» Text provided:
= Beginning of Section =
The American Journal of Psychiatry: Experimental Manipulation of the Orbitofrontal Cortex Affects Short-Term Markers of Compulsive Behavior
Individuals with compulsive behavior disorders, such as obsessive-compulsive disorder (OCD), experience compulsions in which the ability to engage in flexible goal-directed behavior is impaired in favor of habitual behaviors. Research from both animal and human studies have indicated that alterations within the orbitofrontal cortex are a key factor in the onset of compulsive behaviors. However, questions remain regarding the orbitofrontal cortex’s role as either a driver or an overrider of these behaviors.
In a recent study published in The American Journal of Psychiatry, researchers including Rebecca Price, PhD; Fabio Ferrarelli, MD, PhD; Helmet Karim, PhD; Vanessa Brown, PhD; Greg Siegle, PhD; Meredith Wallace, PhD; and Susanne Ahmari, MD, PhD, from Pitt Psychiatry investigated the role of increasing and decreasing orbitofrontal cortex activation in enhancing patients’ capacity to override compulsive behaviors.
“While animal studies enable very precise experimental manipulations of brain regions like the orbitofrontal cortex to ask causal questions about how brain regions contribute to behavior, previous neurocognitive studies in human patients have largely been limited by their correlational design—for example, comparing patients to healthy controls, cross-sectionally, and so forth,” said Dr. Price, the study’s lead author. “Here, we used theta burst stimulation, which is a form of Transcranial Magnetic Stimulation, to experimentally manipulate this brain region in two directions—up versus down—in combination with a computer-based training in overriding habits, and observed the corresponding effects on clinically relevant behaviors in patients.”
= End of Section =
» Entries provided:
= Beginning of Section =
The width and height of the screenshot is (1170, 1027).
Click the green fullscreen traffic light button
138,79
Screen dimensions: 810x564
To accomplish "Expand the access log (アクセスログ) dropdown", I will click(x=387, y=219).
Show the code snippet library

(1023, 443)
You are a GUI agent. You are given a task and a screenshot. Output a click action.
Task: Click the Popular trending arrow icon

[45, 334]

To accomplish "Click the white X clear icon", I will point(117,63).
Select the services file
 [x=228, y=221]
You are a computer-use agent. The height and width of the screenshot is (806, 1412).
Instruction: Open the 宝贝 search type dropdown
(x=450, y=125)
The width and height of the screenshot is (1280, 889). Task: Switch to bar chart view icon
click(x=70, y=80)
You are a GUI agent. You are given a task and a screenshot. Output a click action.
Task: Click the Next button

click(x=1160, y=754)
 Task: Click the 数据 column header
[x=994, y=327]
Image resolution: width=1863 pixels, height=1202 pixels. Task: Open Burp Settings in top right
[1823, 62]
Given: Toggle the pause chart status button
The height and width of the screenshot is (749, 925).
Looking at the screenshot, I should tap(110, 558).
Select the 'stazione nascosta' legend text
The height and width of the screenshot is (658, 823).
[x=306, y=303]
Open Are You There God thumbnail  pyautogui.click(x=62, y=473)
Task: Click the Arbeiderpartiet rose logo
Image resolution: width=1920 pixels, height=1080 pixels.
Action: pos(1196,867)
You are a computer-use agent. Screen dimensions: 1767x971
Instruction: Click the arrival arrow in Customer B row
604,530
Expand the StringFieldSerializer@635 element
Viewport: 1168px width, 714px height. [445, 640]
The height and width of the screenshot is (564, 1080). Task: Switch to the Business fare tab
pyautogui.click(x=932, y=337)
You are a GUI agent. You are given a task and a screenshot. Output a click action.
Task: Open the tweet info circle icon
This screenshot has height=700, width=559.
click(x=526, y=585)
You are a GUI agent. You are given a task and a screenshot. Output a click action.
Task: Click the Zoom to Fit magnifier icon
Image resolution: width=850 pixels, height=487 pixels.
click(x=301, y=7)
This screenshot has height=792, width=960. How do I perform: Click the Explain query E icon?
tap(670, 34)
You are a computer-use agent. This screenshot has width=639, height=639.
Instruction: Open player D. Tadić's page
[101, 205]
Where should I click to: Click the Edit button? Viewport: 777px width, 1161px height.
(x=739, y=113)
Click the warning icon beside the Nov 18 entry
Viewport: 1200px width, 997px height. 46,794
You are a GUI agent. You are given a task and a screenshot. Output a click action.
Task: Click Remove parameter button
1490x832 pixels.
= End of Section =
» Task brief: Copy the part of the orbitofrontal cortex study text from "In a recent" up to and including "override compulsive behaviors.", word for word.

» Response area:
In a recent study published in The American Journal of Psychiatry, researchers including Rebecca Price, PhD; Fabio Ferrarelli, MD, PhD; Helmet Karim, PhD; Vanessa Brown, PhD; Greg Siegle, PhD; Meredith Wallace, PhD; and Susanne Ahmari, MD, PhD, from Pitt Psychiatry investigated the role of increasing and decreasing orbitofrontal cortex activation in enhancing patients’ capacity to override compulsive behaviors.